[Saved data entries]

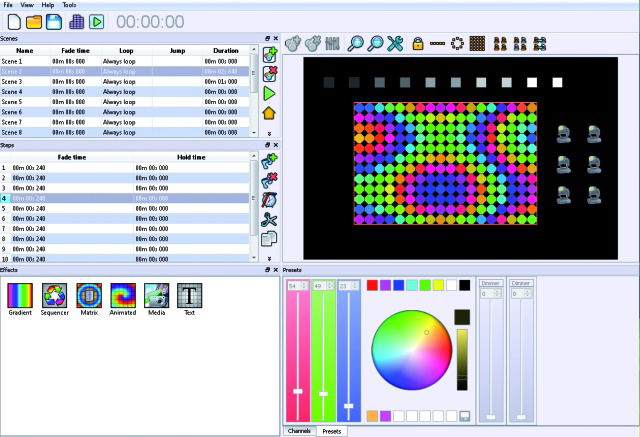Click the increment arrow on first Dimmer
Screen dimensions: 640x437
(497, 291)
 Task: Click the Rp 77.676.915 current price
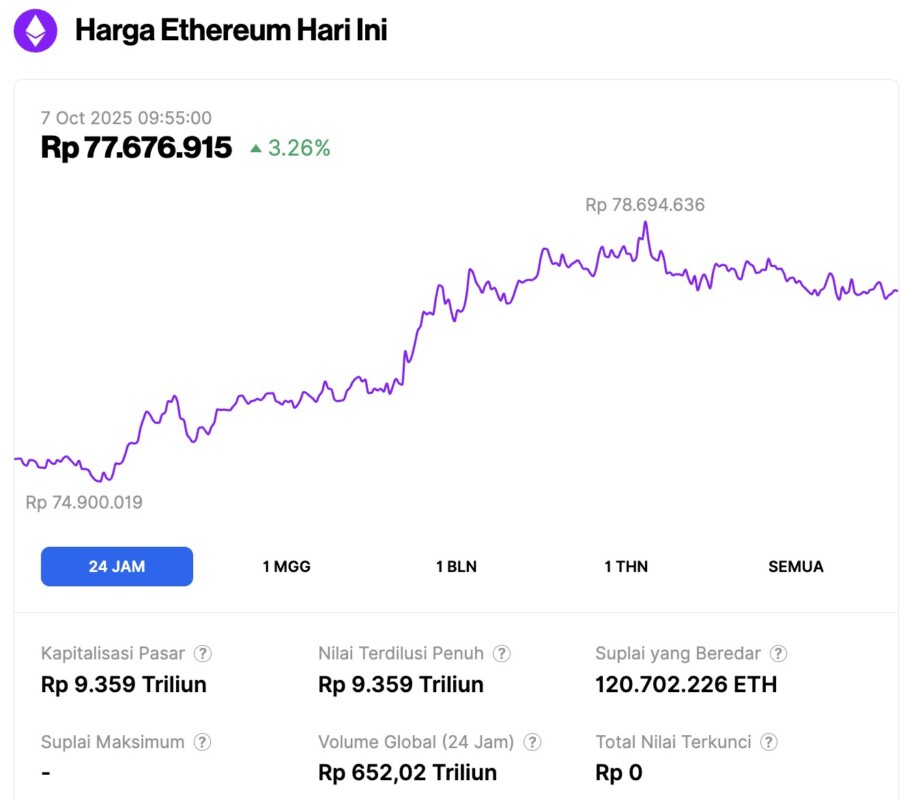136,148
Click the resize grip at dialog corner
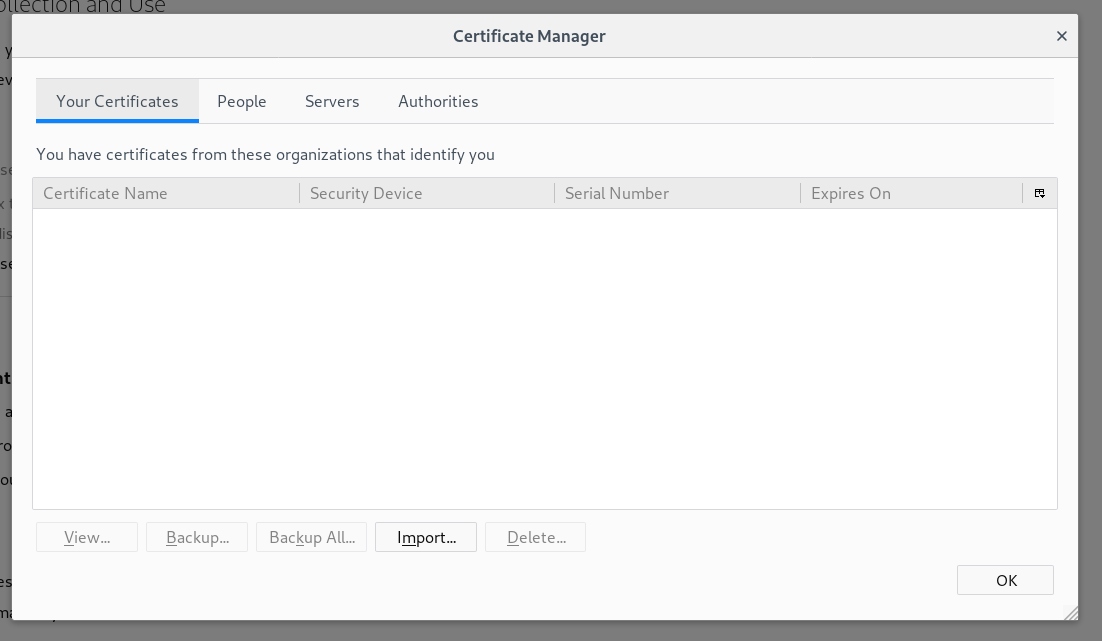Image resolution: width=1102 pixels, height=641 pixels. (1070, 612)
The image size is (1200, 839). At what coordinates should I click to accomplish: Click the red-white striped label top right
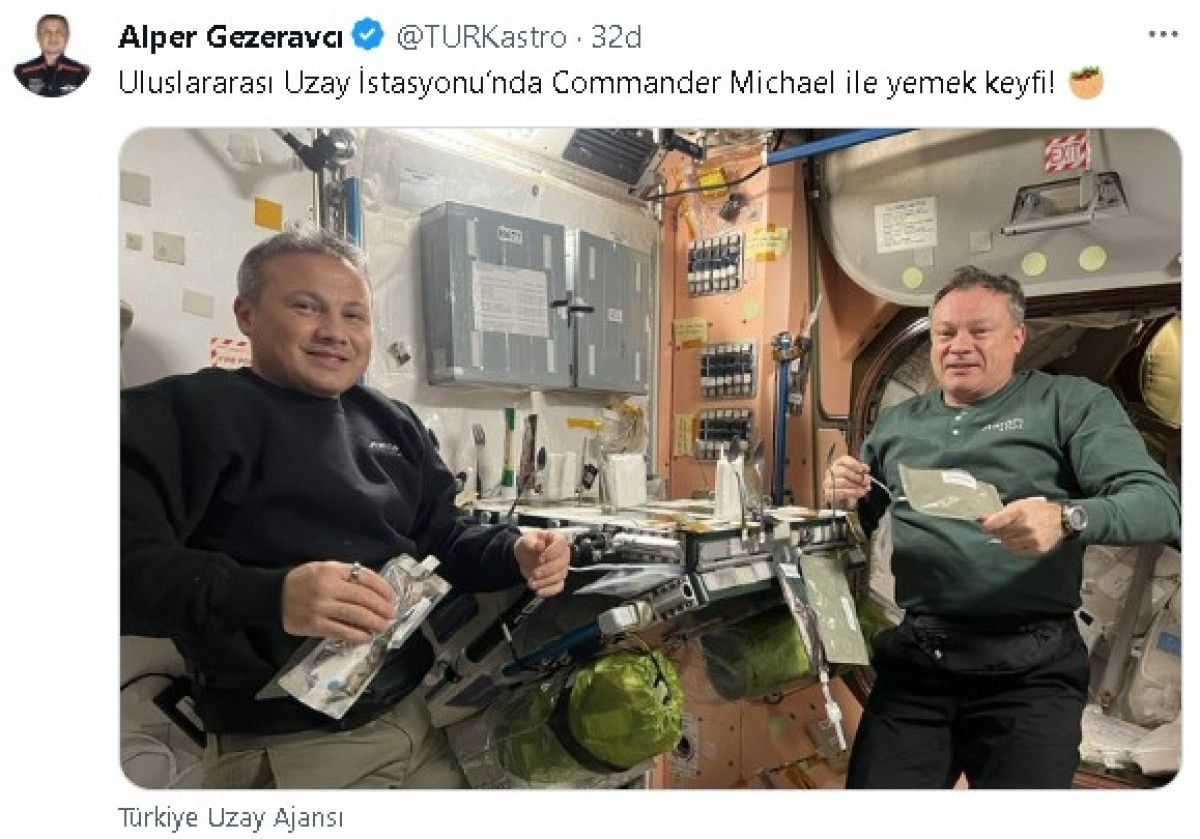[x=1067, y=151]
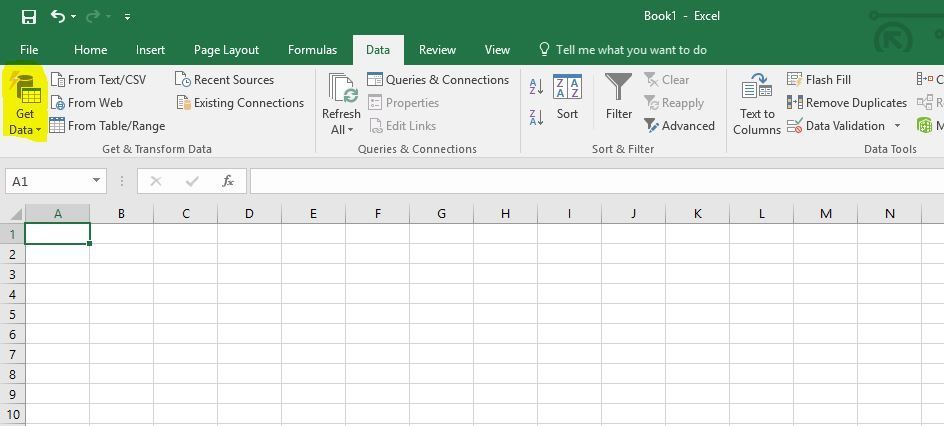The image size is (944, 426).
Task: Open the Page Layout tab
Action: (226, 50)
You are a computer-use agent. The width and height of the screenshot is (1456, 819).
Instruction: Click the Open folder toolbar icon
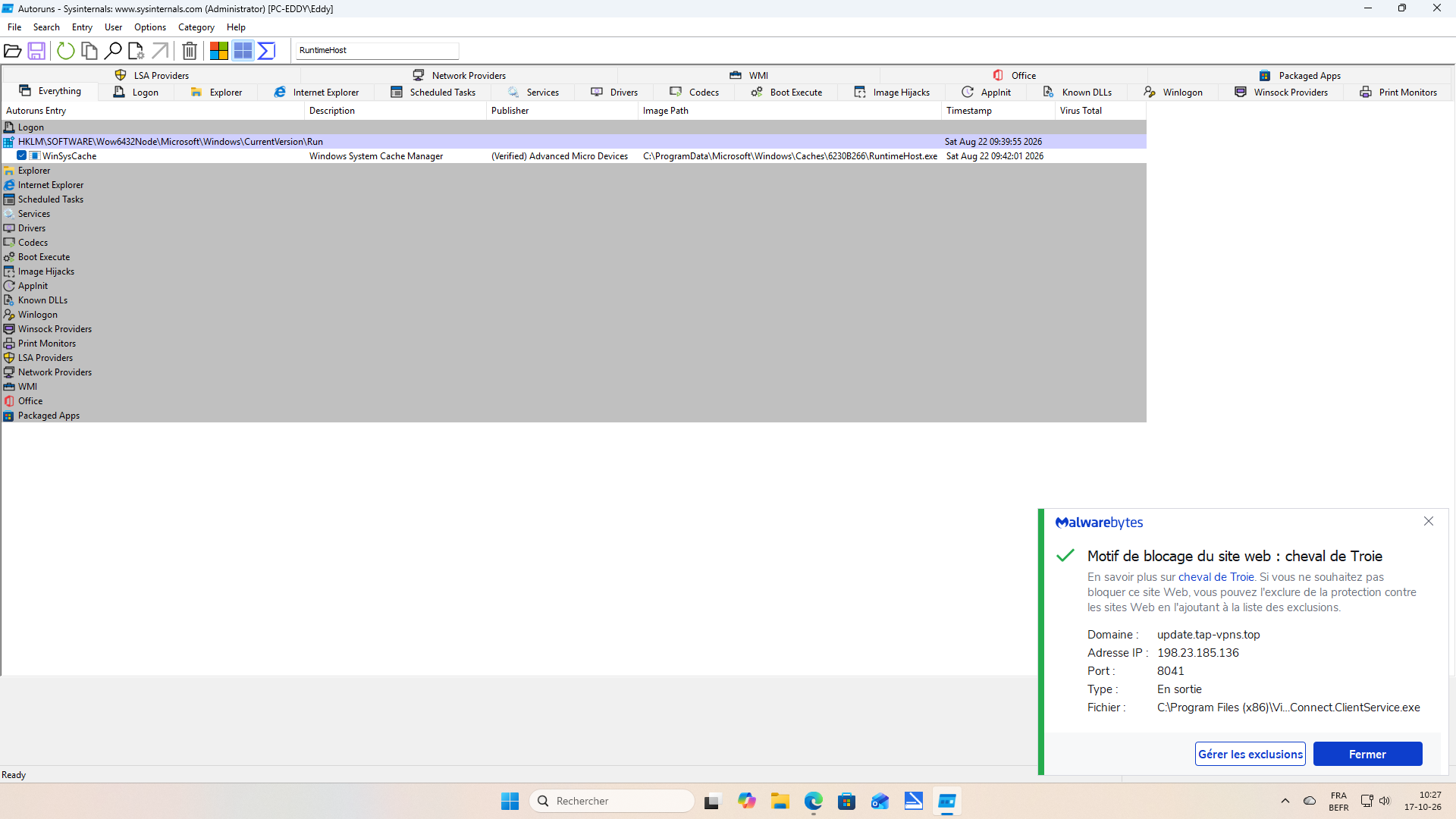click(x=13, y=51)
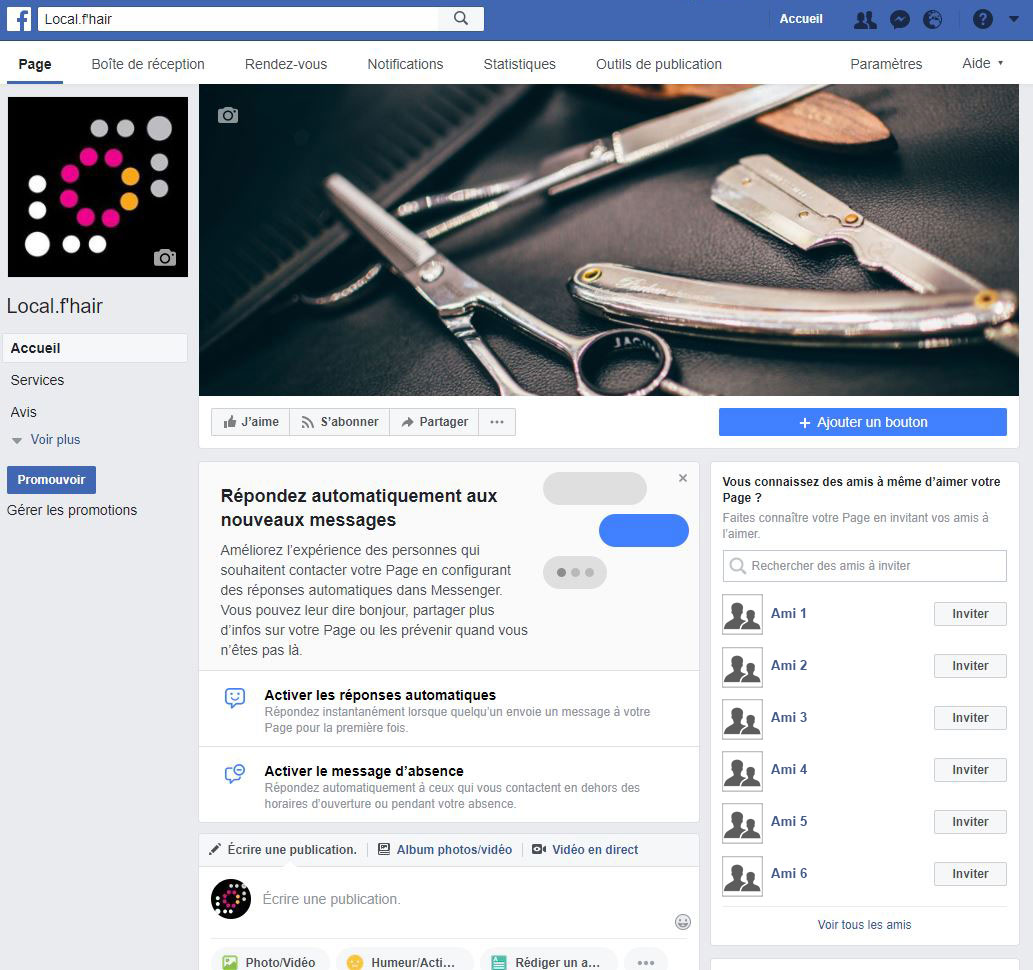
Task: Click the search magnifier icon
Action: pyautogui.click(x=461, y=19)
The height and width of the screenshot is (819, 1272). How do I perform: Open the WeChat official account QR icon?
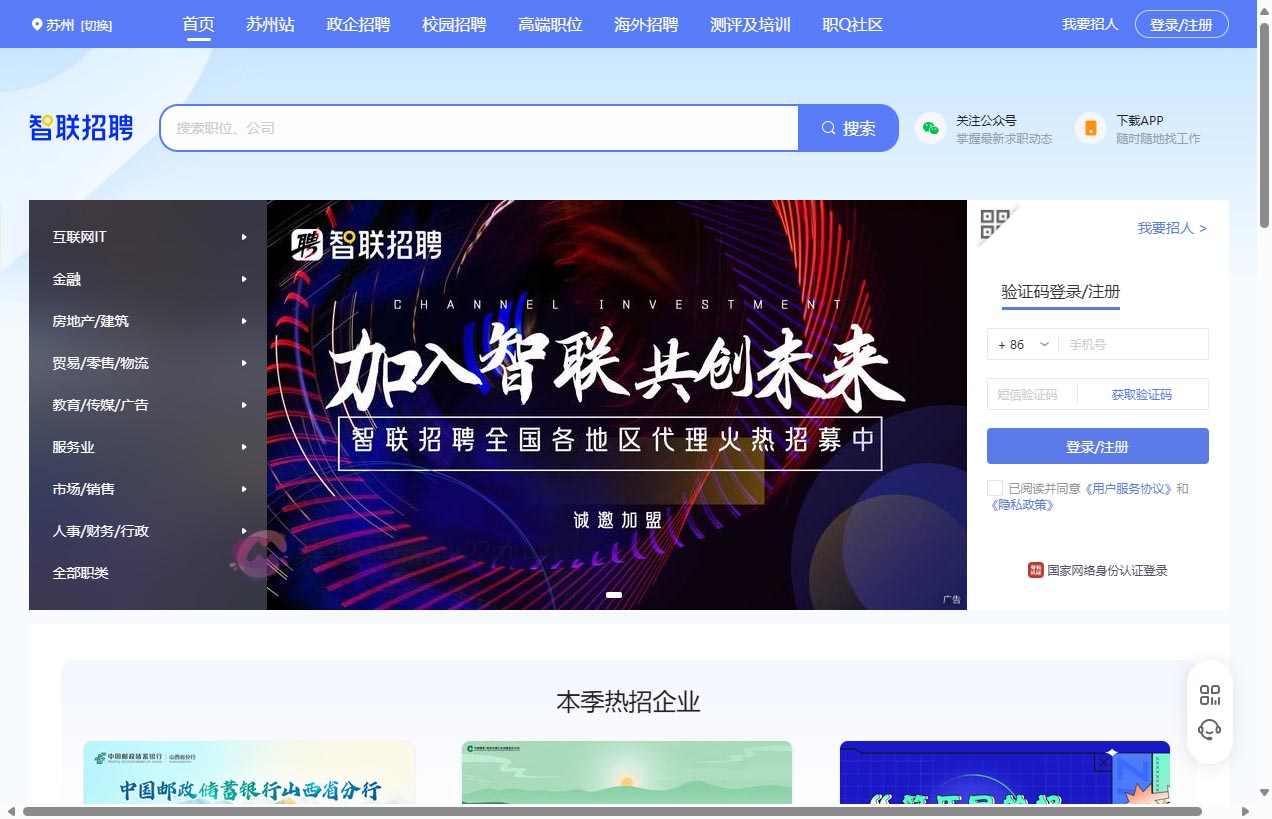tap(930, 128)
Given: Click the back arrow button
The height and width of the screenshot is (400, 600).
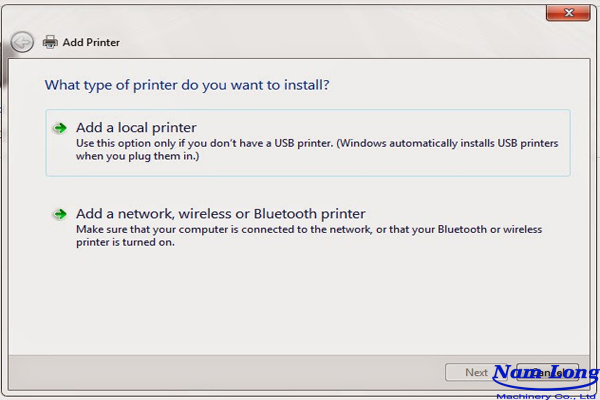Looking at the screenshot, I should tap(22, 42).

* WHAT YOU SHOULD DO: Return exactly, and only, the lines that run from the line containing "You are a computer-use" to the last line of the entries above, both ends included, with pictures left out.

* ANSWER SECTION:
You are a computer-use agent. The width and height of the screenshot is (1456, 819).
Instruction: Click the Open folder toolbar icon
click(x=13, y=51)
Task: Click the search magnifier icon
Action: pyautogui.click(x=461, y=19)
The height and width of the screenshot is (819, 1272). How do I perform: Open the WeChat official account QR icon?
tap(930, 128)
Given: Click the back arrow button
The height and width of the screenshot is (400, 600).
Looking at the screenshot, I should tap(22, 42).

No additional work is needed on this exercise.